Honda Motor Co, suffering from a 38 percent plunge in US auto sales last month, may ask to borrow money from Japan’s government to lend to US car buyers.
The amount of the loans and timing of the request to the state-owned Japan Bank for International Cooperation have not yet been determined, spokeswoman Akemi Ando said by phone yesterday.
Mazda Motor Corp is also considering a request for government loans, spokesman Toyota Tanaka said yesterday.
Honda and Mazda would follow Toyota Motor Corp, Japan’s biggest carmaker, in seeking loans from the government as the global recession hammers auto demand. Toyota’s financial unit may ask for ¥200 billion (US$2 billion) in loans, public broadcaster NHK reported on Tuesday, without citing anyone.

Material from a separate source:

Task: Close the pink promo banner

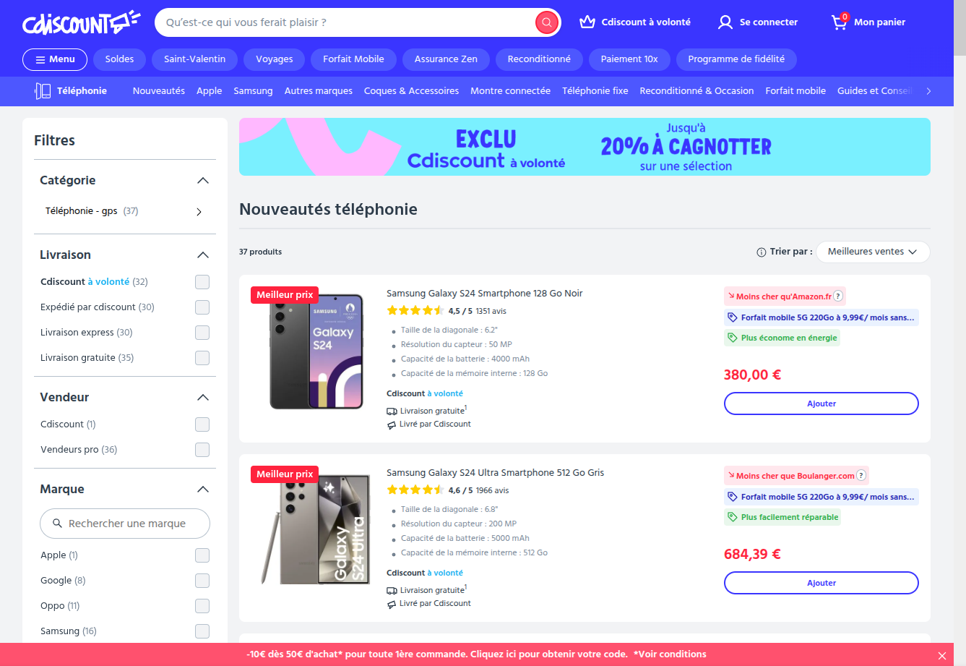Action: click(x=941, y=655)
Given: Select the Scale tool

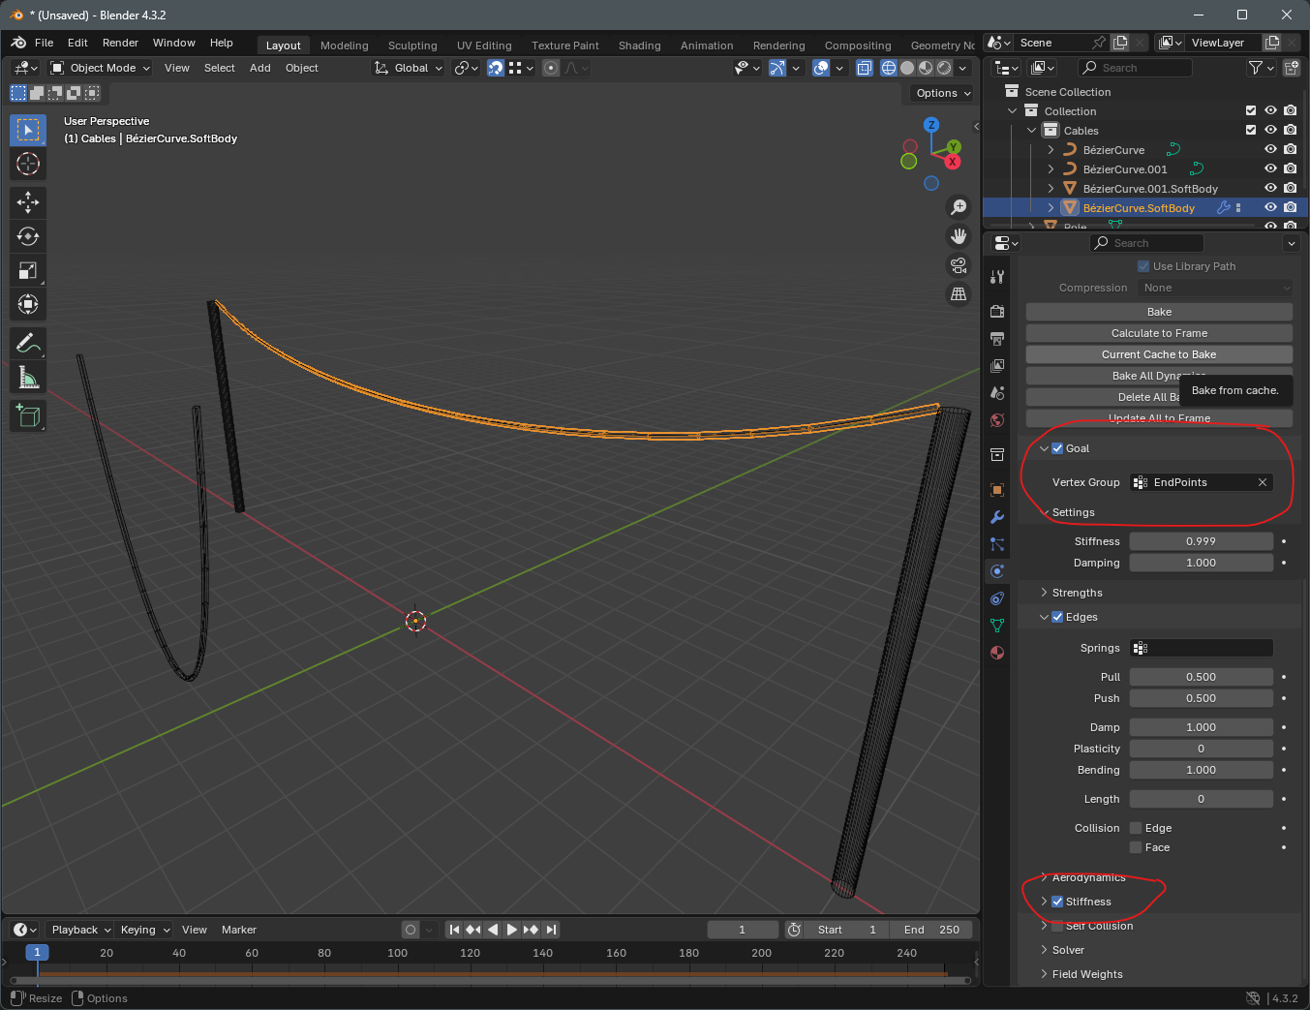Looking at the screenshot, I should [28, 271].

“Things look pretty grim at present,” said Edwin Merner, president of Atlantis Investment Research Corp in Tokyo, which manages US$3.1 billion. “By the end of the year, the year-on-year figures should start improving unless the world economy gets much worse.”
Honda may request at least ¥10 billion from the government, the Nikkei newspaper said yesterday, without citing sources.

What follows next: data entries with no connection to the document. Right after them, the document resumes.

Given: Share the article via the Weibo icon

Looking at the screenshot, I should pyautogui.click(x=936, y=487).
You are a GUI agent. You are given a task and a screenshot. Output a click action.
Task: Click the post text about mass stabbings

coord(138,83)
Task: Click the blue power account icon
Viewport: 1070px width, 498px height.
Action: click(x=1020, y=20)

Mazda, the Japanese carmaker partially owned by Ford Motor Co, increasingly needs the funds, mainly in the US and Europe, Tanaka said in a phone interview.
No details have been decided regarding a request for government funding, he said.
Japan will use some of its foreign-exchange reserves to lend to the state-owned bank that gives financing to Japanese companies operating abroad, Japanese Finance Minister Kaoru Yosano said on Tuesday.
The ministry may lend about US$5 billion to the bank this month, he said.